A connection that might seem a bit overzealous to you might be an important developmental phase for your child. Unless your kid displays signs of depression, isolates from friends, or demonstrates other red flags, a level of fixation and bedazzlement is normal, and sometimes even beneficial.
In her book, Phillips talks about a rural teenager, Elise, who chose her urban college based on where her boyfriend went to school. Her parents were aghast: Why was their daughter reshaping her life based on a high school relationship? Even though the relationship ultimately ended, moving to a larger city was healthy and opened up more possibilities; now an adult, Elise has no regrets.
'This question of 'too serious' or 'too intense' has a lot of nuance to it, and I think that it's a journey,' Phillips says.

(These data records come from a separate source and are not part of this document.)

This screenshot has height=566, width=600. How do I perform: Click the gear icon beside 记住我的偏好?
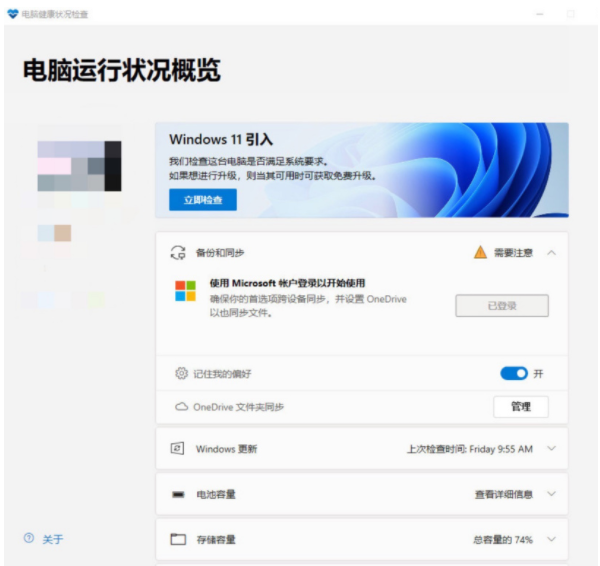[181, 373]
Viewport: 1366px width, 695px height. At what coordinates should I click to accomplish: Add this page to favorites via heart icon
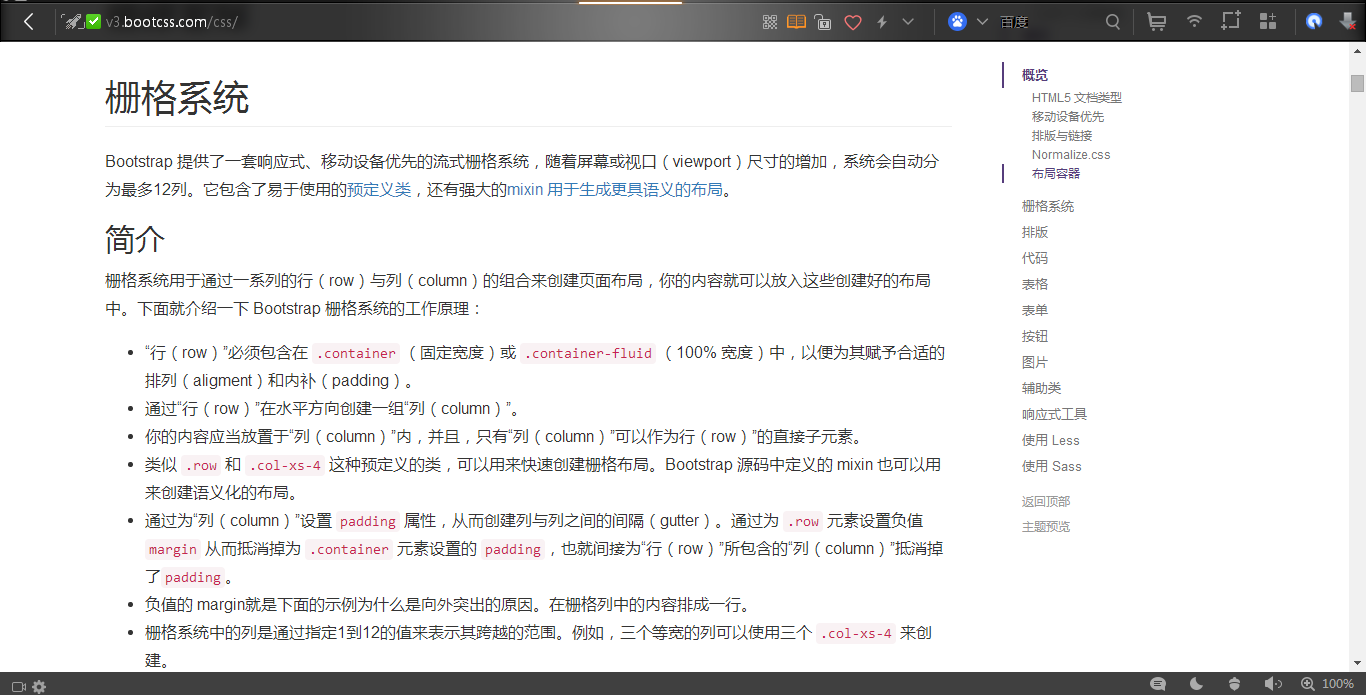[852, 21]
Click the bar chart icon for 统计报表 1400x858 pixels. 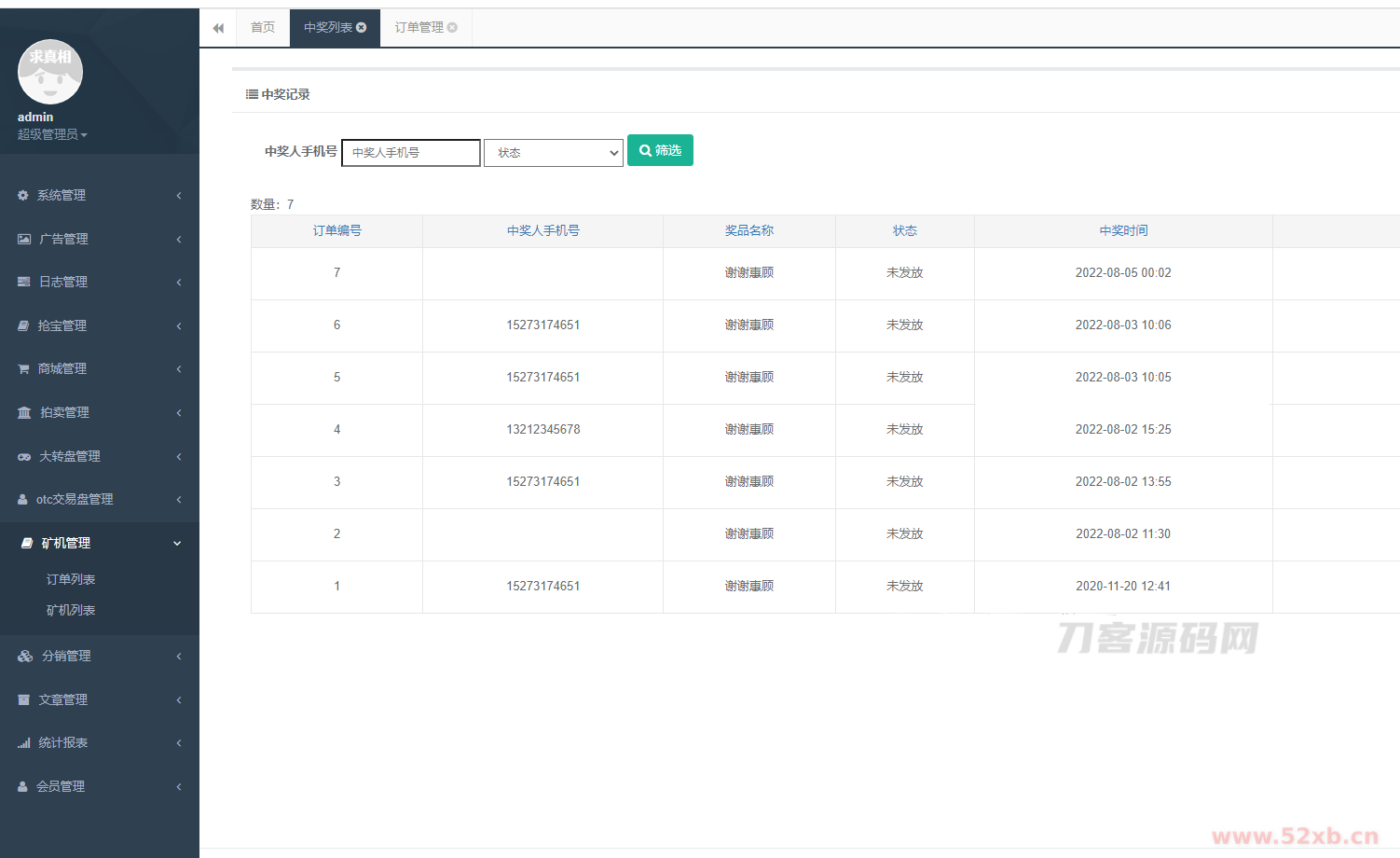point(23,743)
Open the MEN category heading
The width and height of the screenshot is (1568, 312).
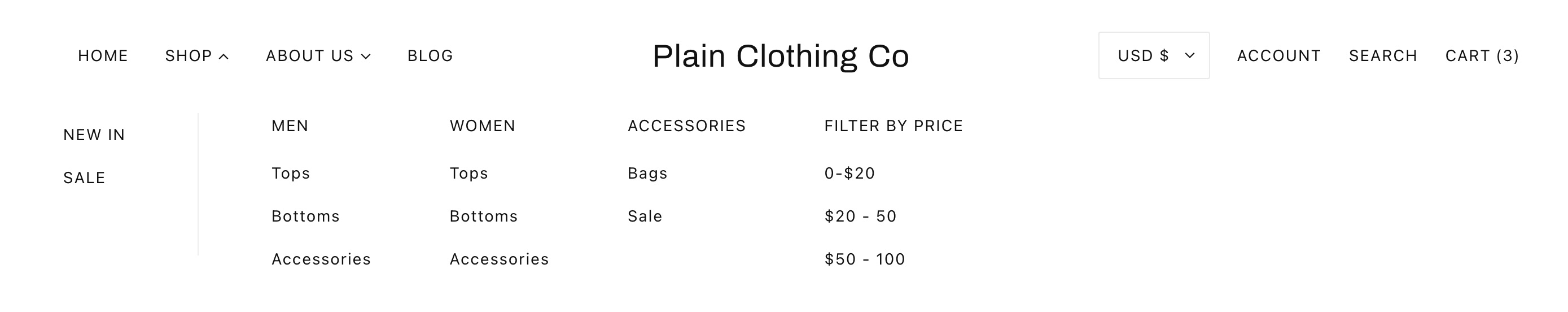[x=290, y=125]
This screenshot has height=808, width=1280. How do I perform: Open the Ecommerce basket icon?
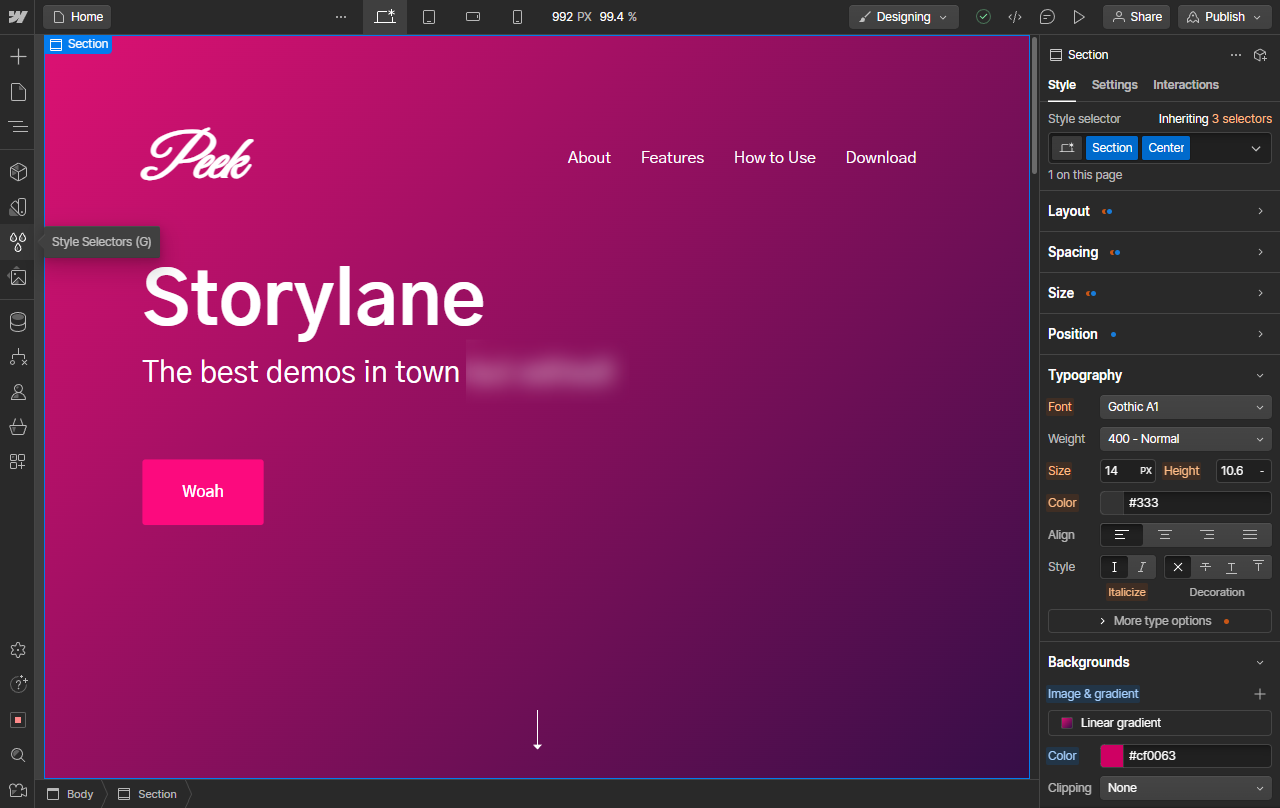click(18, 427)
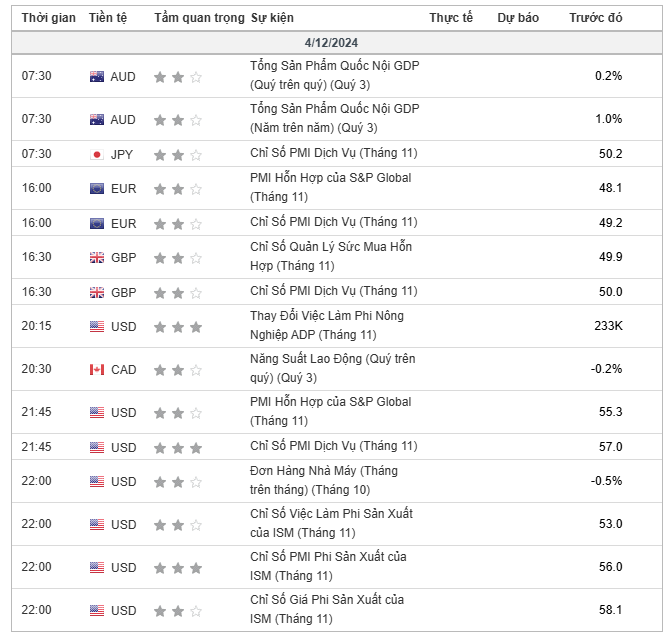The image size is (669, 639).
Task: Click importance stars for ADP nonfarm employment event
Action: [x=177, y=326]
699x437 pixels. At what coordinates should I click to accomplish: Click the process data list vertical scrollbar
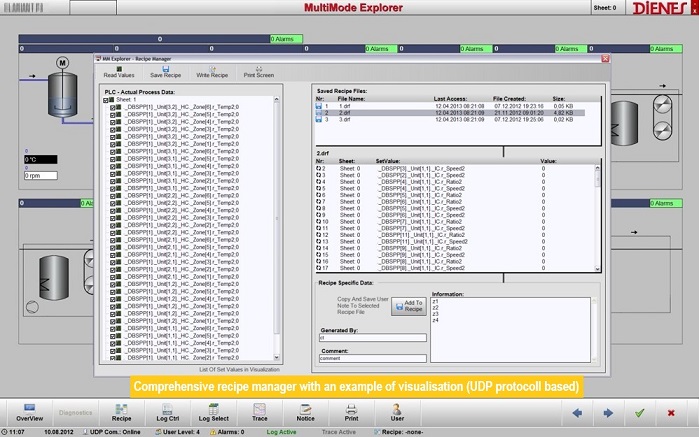pyautogui.click(x=279, y=220)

If you think that your kid is over-invested in the relationship — or putting all their 'eggs in one basket,' as my Nana used to say — remember that parents have the perspective of years, and we can help our kids take the long view by asking nonjudgmental questions.
'We have an advantage as parents because we see things retrospectively, while young people are imagining what their future is going to be. We can help them think about the story of their life as they'll tell it later: 'How am I going to explain this to myself later?'' she says.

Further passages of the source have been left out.